Art comes to the newest of everyday wearables
When COVID-19 threw a curveball at the world earlier this year, there were people who watched the trajectory and followed it to places they may never have imagined they would go.
So it was with Peter Ciesla.
He’s a textile/fiber artist and a designer of one-of-a-kind clothing. He sells his pieces from his Bazyli Studio Wearable Art Gallery, which is just a short walk from the front porch of the Baileys Harbor home that he has shared with his artist wife, Skye, for the past 18 years.
A glass case within the shop displays jewelry that he and Skye have created together. Atop that case, near the handmade earrings, are objects that have become all too familiar: face masks.
But these are not just any masks: They’re constructed with organic fabric liners. Ciesla creates the top layer using textiles from his stock — largely organic cottons, linens and hemps. Then he prints or hand-dyes some of those tops with plants he’s sourced on their 11-acre property. On others, he hand-stencils a favorite Dylan verse. All will surely feel as though they were constructed by a custom clothier — as they indeed were.
Yet they were also, strangely enough, constructed by a nurse.
Ciesla had been designing and playing with fabrics since he was 11 years old, but he left Poland for the United States as a political refugee with dual citizenship and a freshly minted nursing degree. (He’s not Polish, however. He’s Lemko — a nationality that’s part of a small ethnic group that’s lived in the southeast of Poland for 11 centuries.)
Ciesla found a job caring for a man in an affluent suburb north of Chicago. In that milieu of interesting people, he met a woman with a need for a custom wardrobe designer. She became Ciesla’s client, friend and mentor, and she introduced him to many of his future customers.
The springboard was launched. He and Skye moved to Door County, where he had the freedom to design his own creations for his business, Bazyli.
The custom designer and nurse who both live within Ciesla collaborated again when COVID-19 hit in early March. His nursing instinct showed up first.
“Masks, masks, we need to get masks,” he recalled in his lilting accent. When they could find none online, his primary vocation took over: “Well, I’ll make them.”
Ciesla came up with a template for how a good mask would function and be built. He made some for his family and a few for friends. One of them posted the mask on social media.
“Suddenly — I wasn’t planning on it at all — suddenly people are messaging me inquiries about the masks,” he said.
It snowballed. Now Ciesla ships them all over the country.

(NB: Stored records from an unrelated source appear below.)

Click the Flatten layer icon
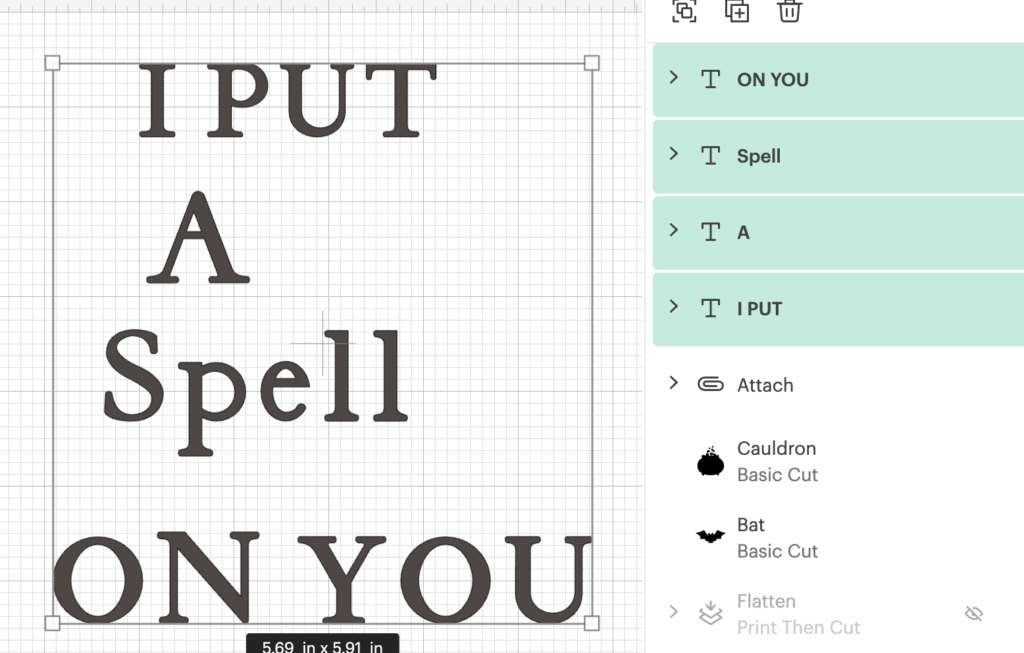1024x653 pixels. pyautogui.click(x=710, y=613)
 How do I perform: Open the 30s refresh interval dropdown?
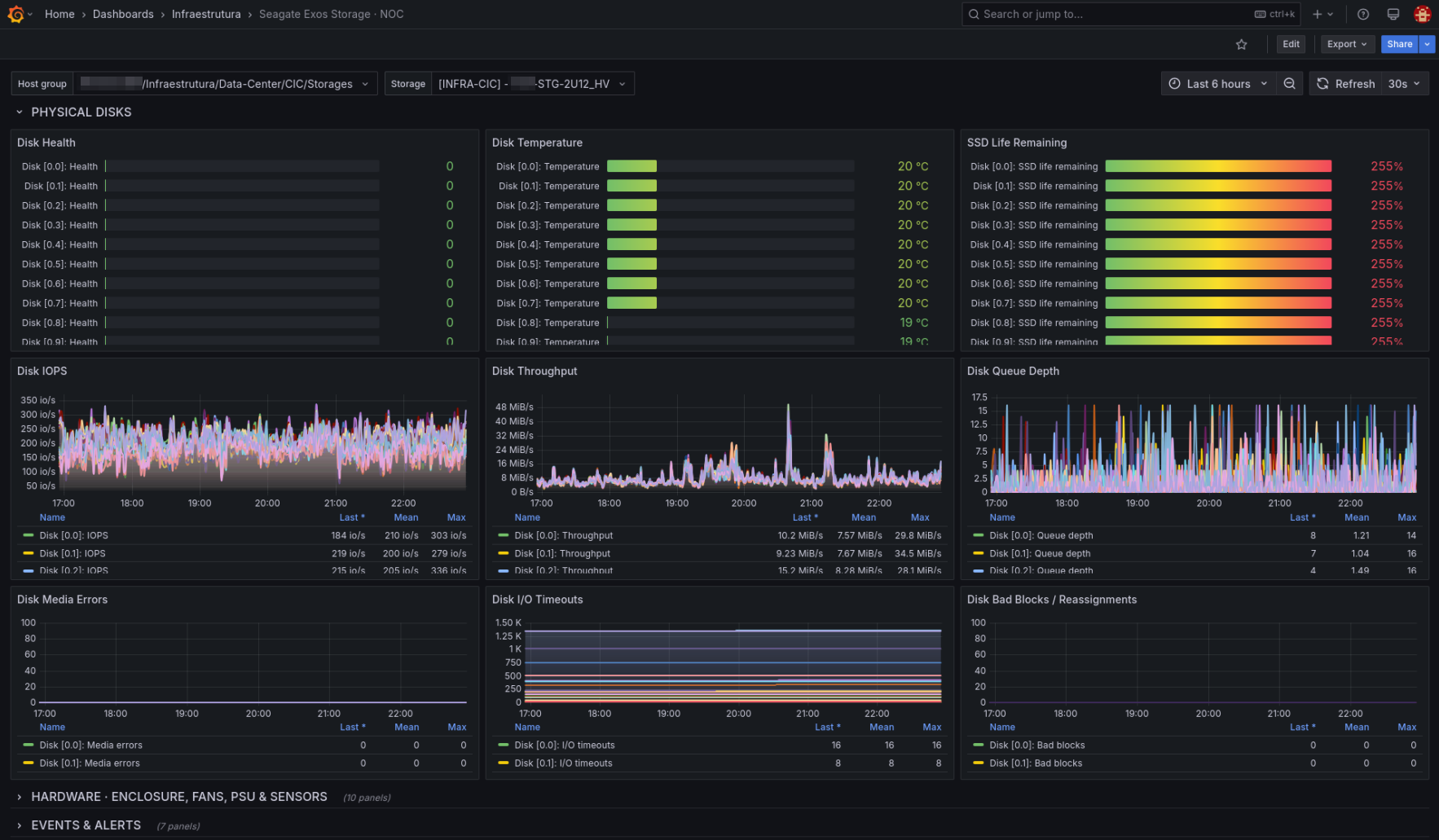[1404, 84]
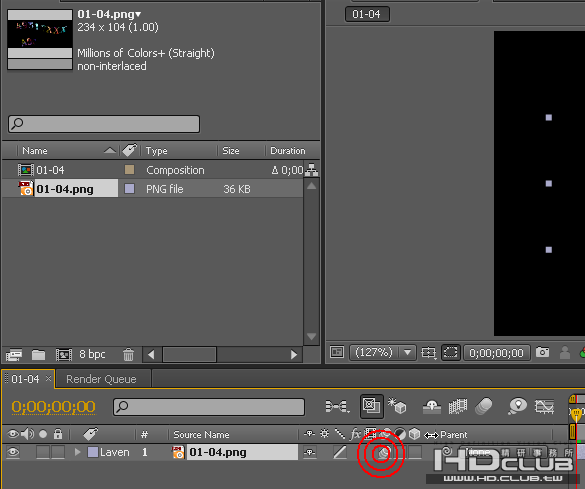Open the 01-04.png footage name dropdown arrow
585x489 pixels.
138,15
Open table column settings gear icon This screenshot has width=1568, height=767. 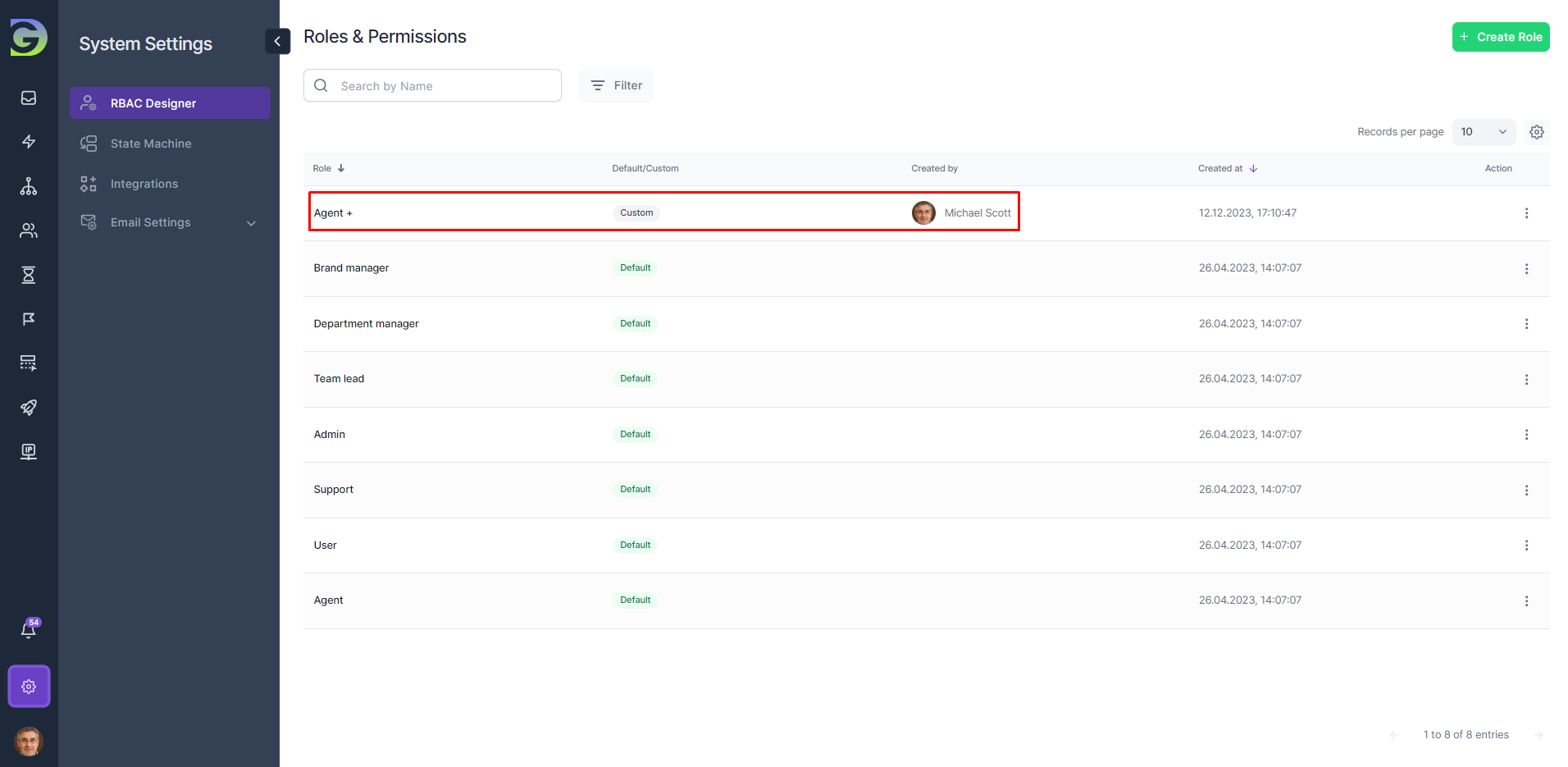click(x=1536, y=132)
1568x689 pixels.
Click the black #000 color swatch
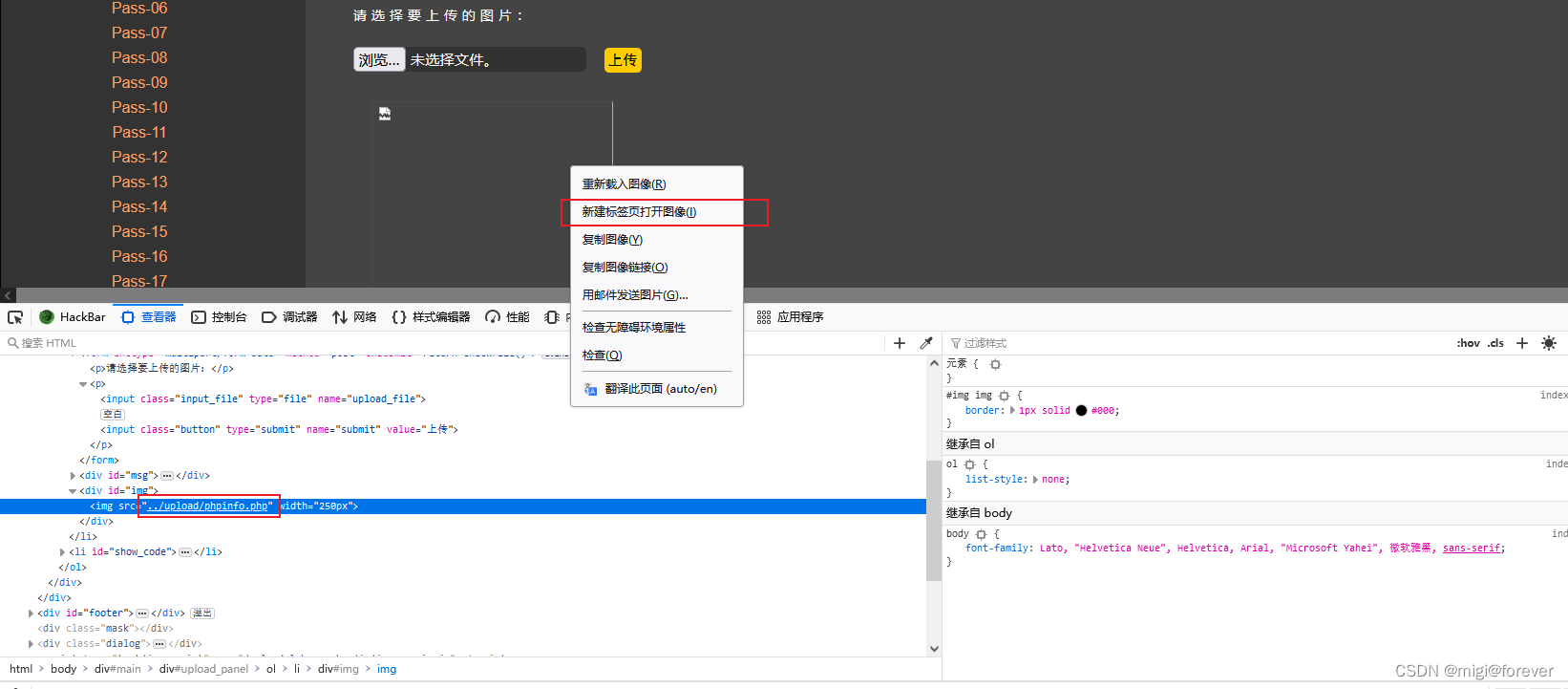coord(1081,411)
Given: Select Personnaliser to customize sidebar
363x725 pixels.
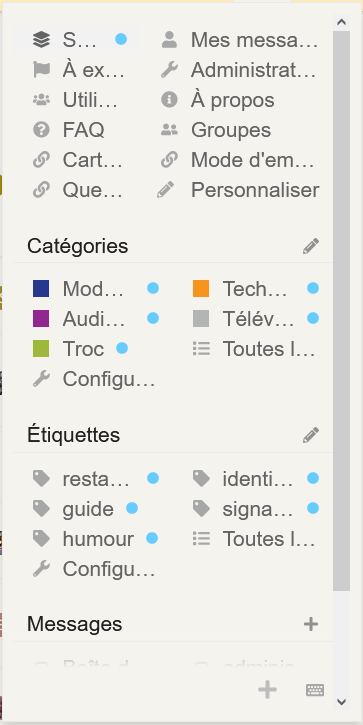Looking at the screenshot, I should 239,190.
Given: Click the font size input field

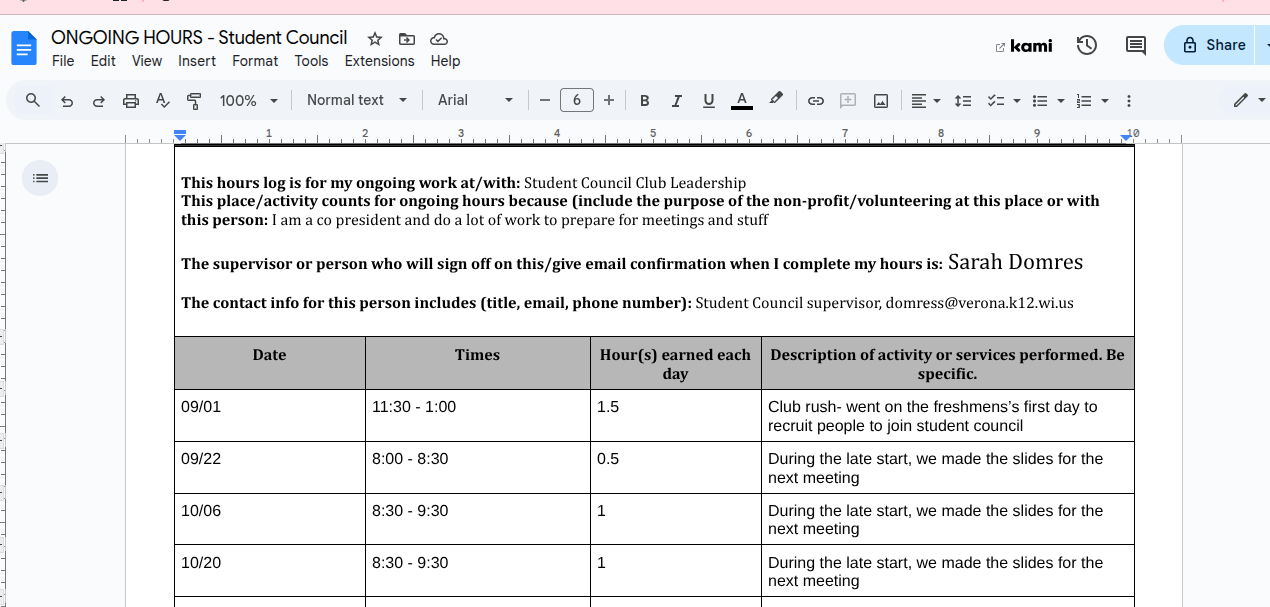Looking at the screenshot, I should tap(577, 100).
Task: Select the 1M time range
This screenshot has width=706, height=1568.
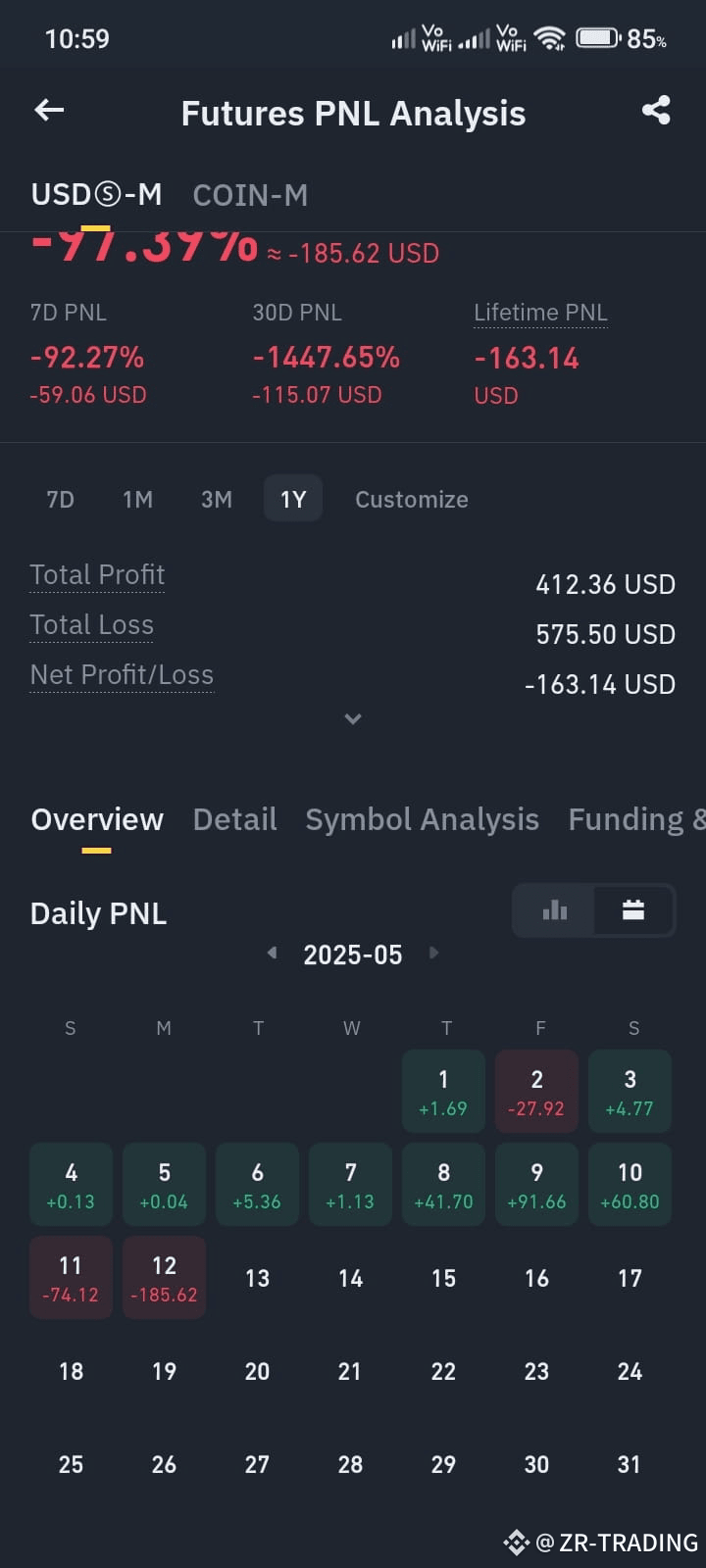Action: tap(137, 499)
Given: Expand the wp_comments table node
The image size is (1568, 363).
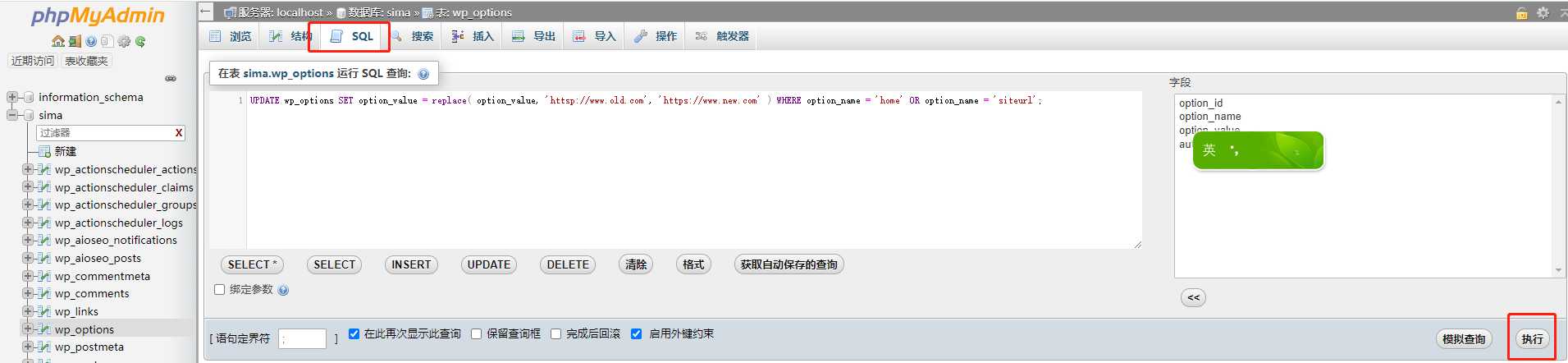Looking at the screenshot, I should 28,293.
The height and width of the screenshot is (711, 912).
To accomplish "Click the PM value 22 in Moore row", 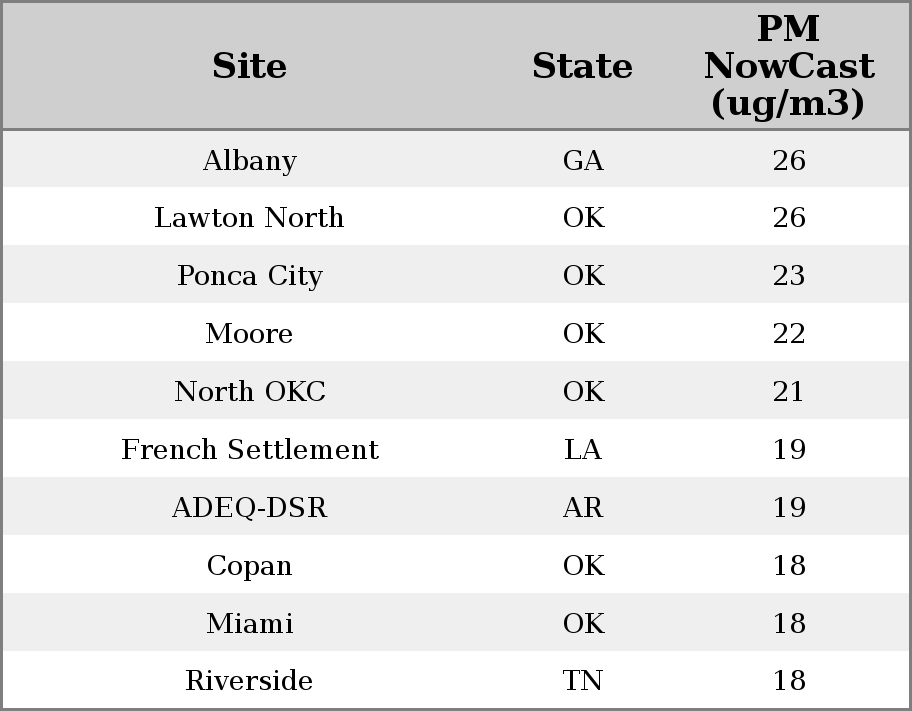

“First of all, it helps us somewhat because our business completely tanked when this whole thing happened,” he said. “Everything stopped. Shows canceled, travel canceled, can’t do anything.”
Then also, when people called to order the masks, he learned their stories.
“It’s amazing,” Ciesla said. “When you start talking to people and they feel comfortable to share things … you learn people have all sorts of issues related to respiratory problems and concerns and worries. So you help people. It’s a combination: It helps us; it helps people.”